## Instructions for the task
Each record below needs to be reproduced precisely, though not its pictures.
^^^^^^^^^^^^^^^^
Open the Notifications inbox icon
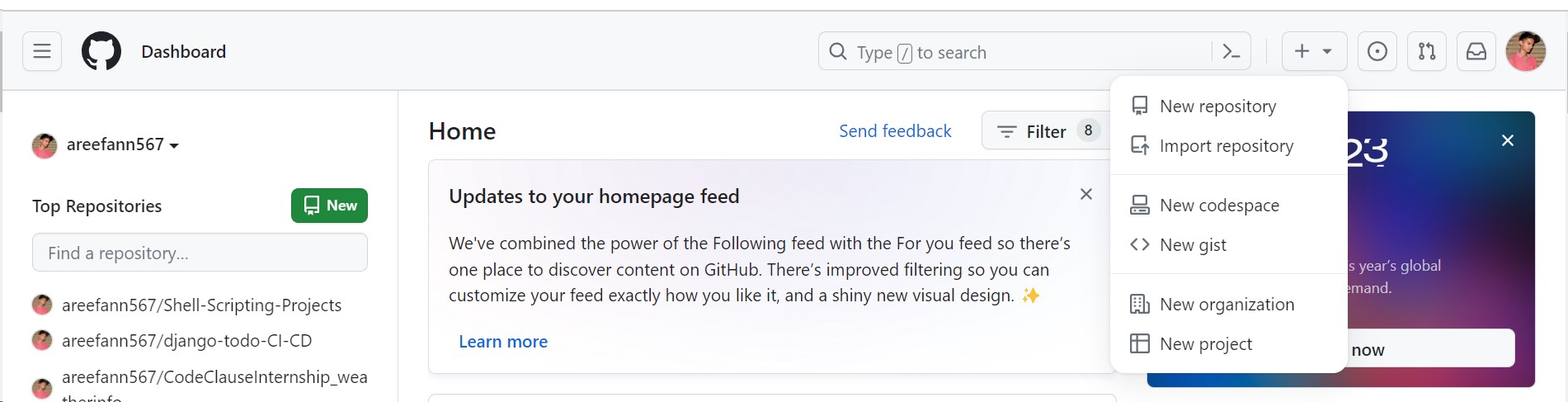 [1476, 51]
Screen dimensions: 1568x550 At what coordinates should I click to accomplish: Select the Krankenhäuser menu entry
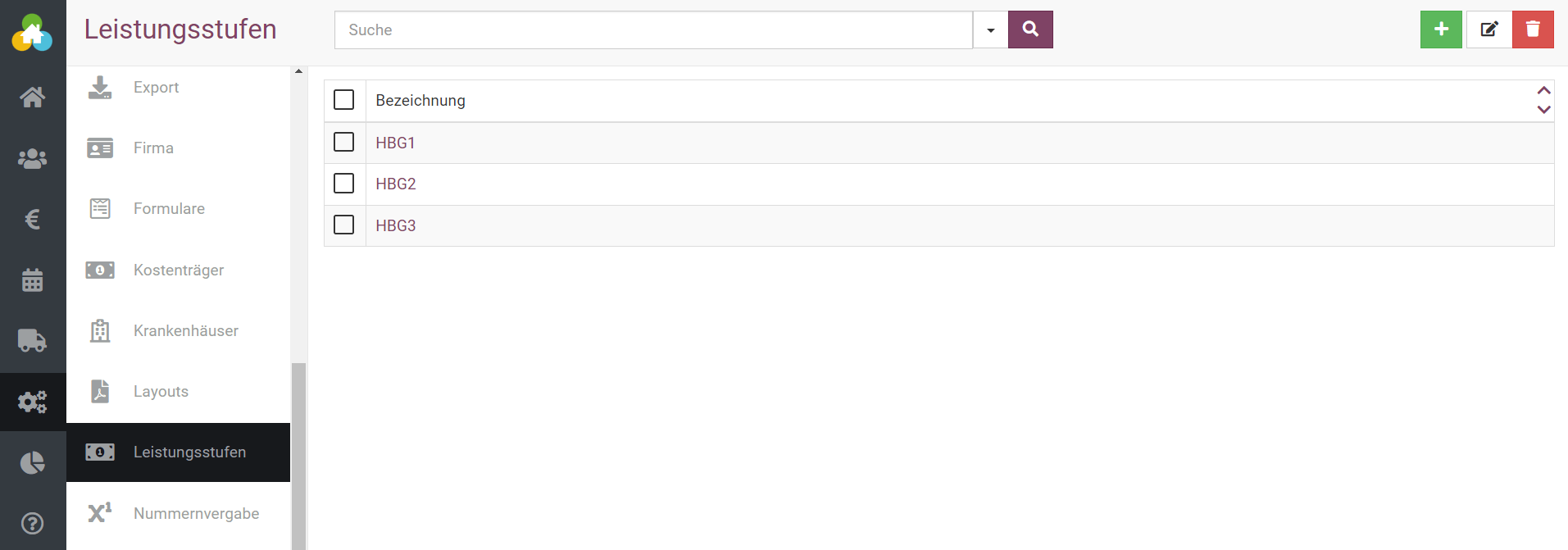coord(186,330)
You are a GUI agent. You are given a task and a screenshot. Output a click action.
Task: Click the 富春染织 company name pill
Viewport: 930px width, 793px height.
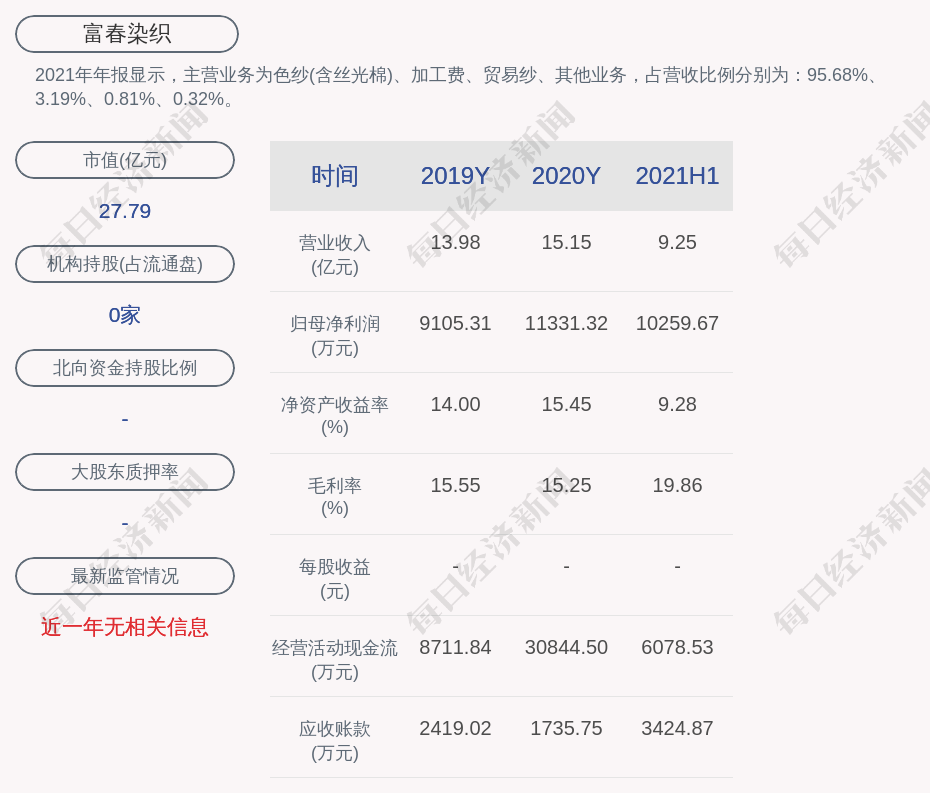point(127,34)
^^^^^^^^^^^^^^^^
## Task solution
Open the Notifications inbox icon
 [1476, 51]
Screen dimensions: 1568x550 At what coordinates should I click to accomplish: Select the Krankenhäuser menu entry
coord(186,330)
You are a GUI agent. You are given a task and a screenshot. Output a click action.
Task: Click the 富春染织 company name pill
Viewport: 930px width, 793px height.
point(127,34)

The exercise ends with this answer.